3. Users are happy to see all their PST data in their online mailboxes.

4. The Managed Folder Assistant runs to process user mailboxes and discovers all the items that have been imported from PSTs. The items are deemed to exceed the retention period specified in the DPT, and depending on where the item is stored (primary or archive mailbox) and the retention action determined by the DPT, the Managed Folder Assistant either moves the items into the Recoverable Items folder or into the archive mailbox.

5. Users now discover that some of their PST data is no longer where it was after the initial import and ask the Help desk what's going on.

Careful planning is necessary to understand exactly what happens to items after they're imported and how users might perceive the consequences. After you understand the flow, you can translate it into terms that users will understand and present what will happen in a positive and proactive manner.

 

 

 

Successful Deployment

To successfully deploy archive mailboxes in Exchange 2010 SP1, you need to consider several factors. The following list is a good place to start.


1. Determine whether archive mailboxes satisfy the business needs of your organization. There's no point in deploying technology if it doesn't satisfy a business requirement. Remember that archives require enterprise CALs (eCALs), so factor this cost into the evaluation unless you already use eCALs for other purposes.

2. Determine the mailboxes that will be enabled with archives.

3. Determine whether the archive mailboxes will be in the same databases as their primary counterparts.

4. Determine what retention policies will be used within the organization and what policy will be assigned to different user groups. It's a good idea to assign the retention policies to mailboxes before you enable them for archives because this means that Exchange won't automatically assign the Default Archive and Retention Policy to the mailboxes.

5. Well before any retention policies are assigned, tell the people who own the mailboxes what the effect of the policies will be (e.g., when items will be moved to the Recoverable Items folder). Inform users about personal tags and how they can avoid the effect of the DPT by applying personal tags to individual items, complete folders, or conversations.
6. Make sure that the affected users have clients that reveal retention and archive tags. Outlook 2010 is best, OWA is acceptable, and Outlook 2007 is acceptable but has limitations.

7. A week before implementation day, remind users about the retention policies and their effect on mailboxes.
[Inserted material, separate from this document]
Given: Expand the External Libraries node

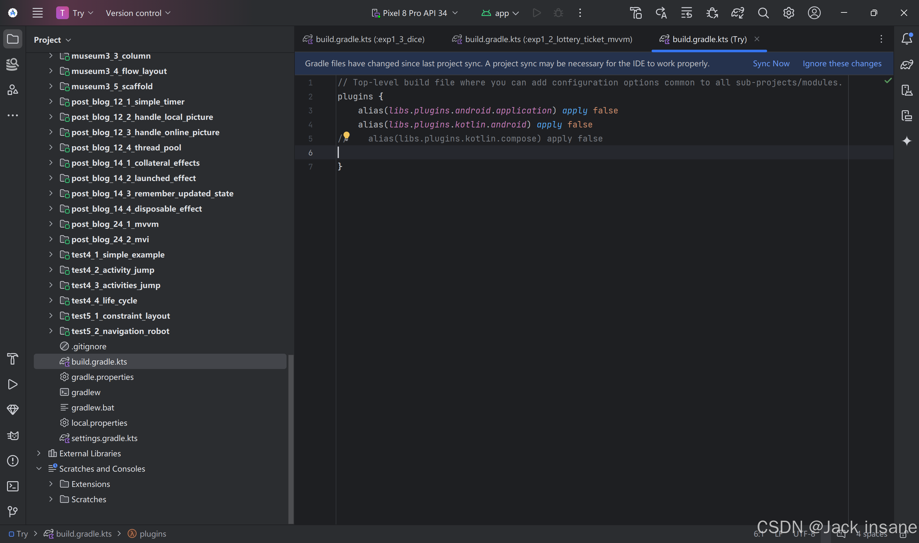Looking at the screenshot, I should point(39,453).
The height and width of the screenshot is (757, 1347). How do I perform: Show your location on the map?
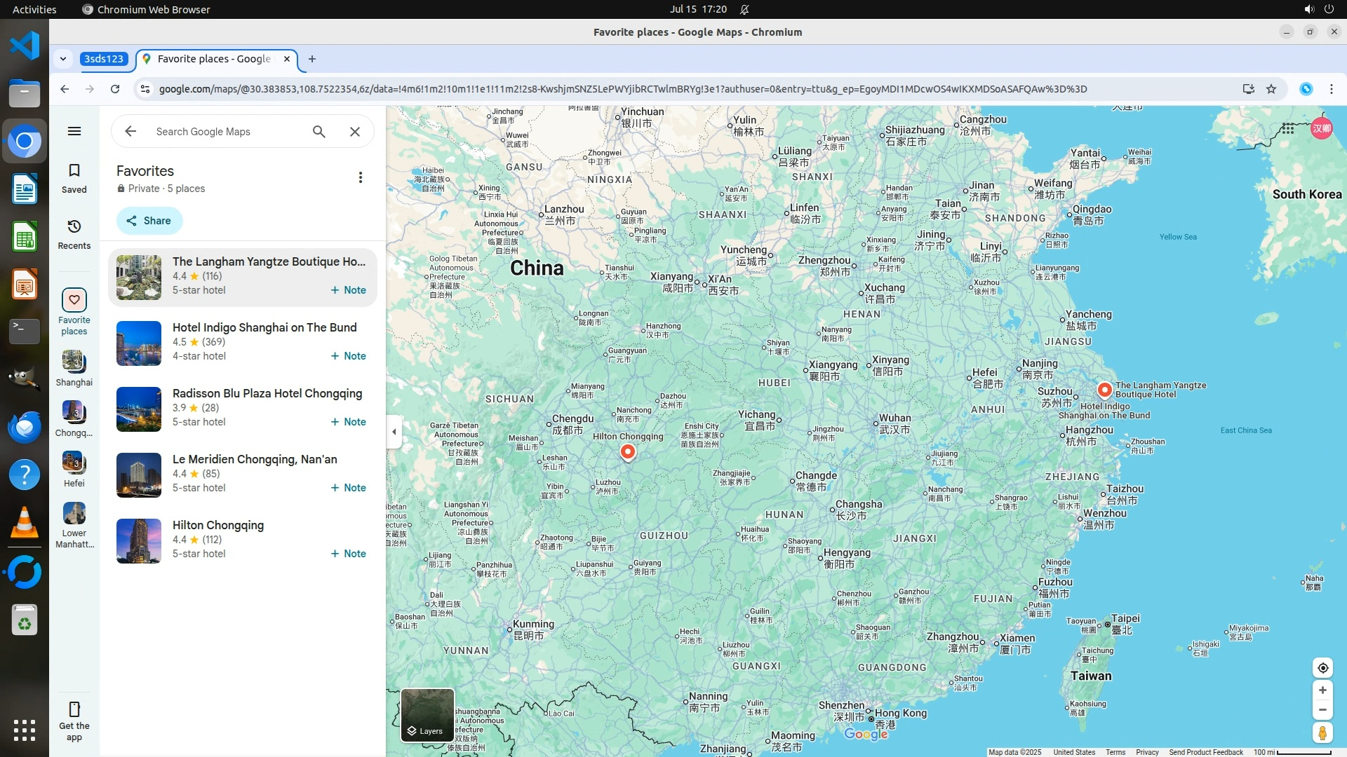(1322, 668)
8. The day before implementation, send an email message to inform users that they might notice that some items have been moved into folders in the archive after the Managed Folder Assistant runs and processes their mailboxes. (Don't tell users about the Managed Folder Assistant; tell them what will happen in terms they will understand.) Explain how users can retrieve items from the archive and how easy it is to move items between the primary and archive mailboxes. Explain that items in the archive aren't accessible offline.
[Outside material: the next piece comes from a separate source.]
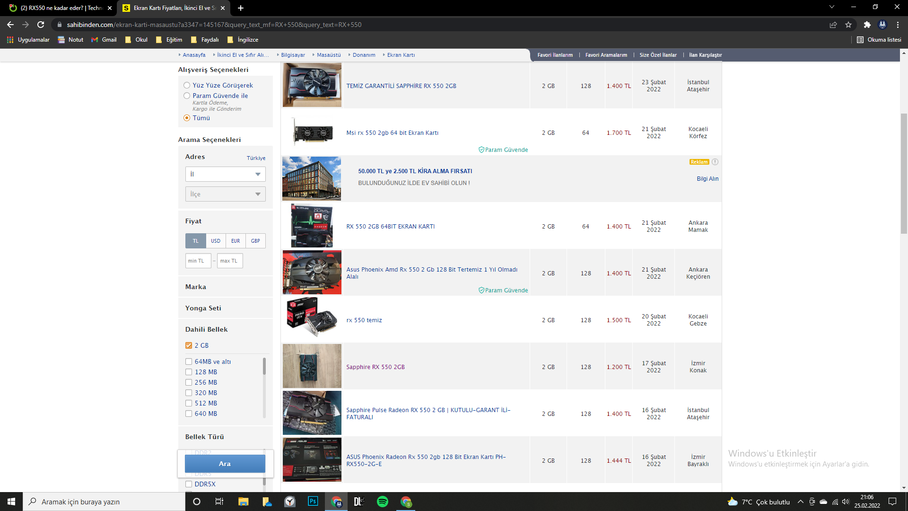Select the Yüz Yüze Görüşerek radio option

click(187, 85)
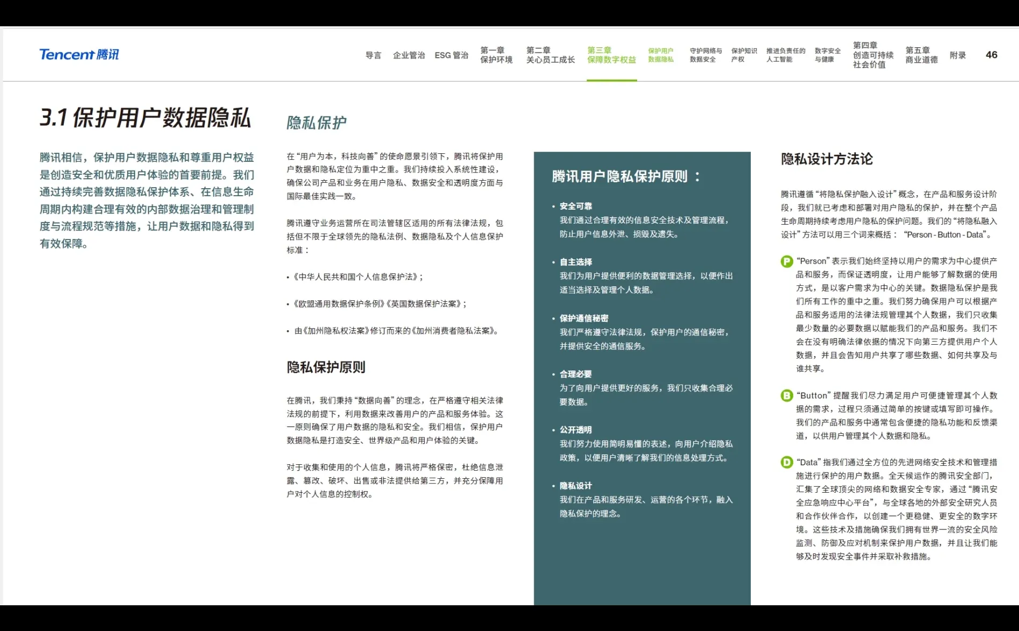Select the green "P" Person badge icon
Image resolution: width=1019 pixels, height=631 pixels.
tap(786, 261)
9. The day after implementation, make sure the Help desk is ready to handle calls from users who think they've lost items. Provide Help desk staff with a 1-2-3 cheat sheet for dealing with users that explains how to find items in the archive and how to move them back into the mailbox and stamp them with an appropriate personal tag to prevent the Managed Folder Assistant from moving them back into the archive again.

10. Take a well-earned rest and prepare for the next group of users.

Be Prepared

Archive mailboxes are a great new feature in Exchange 2010—but like so many new features, the mere fact that technology is available doesn't mean you can simply deploy it with your brain in neutral. Some thought and careful planning will ensure that both you and your users survive the introduction of archive mailboxes with just a few scars.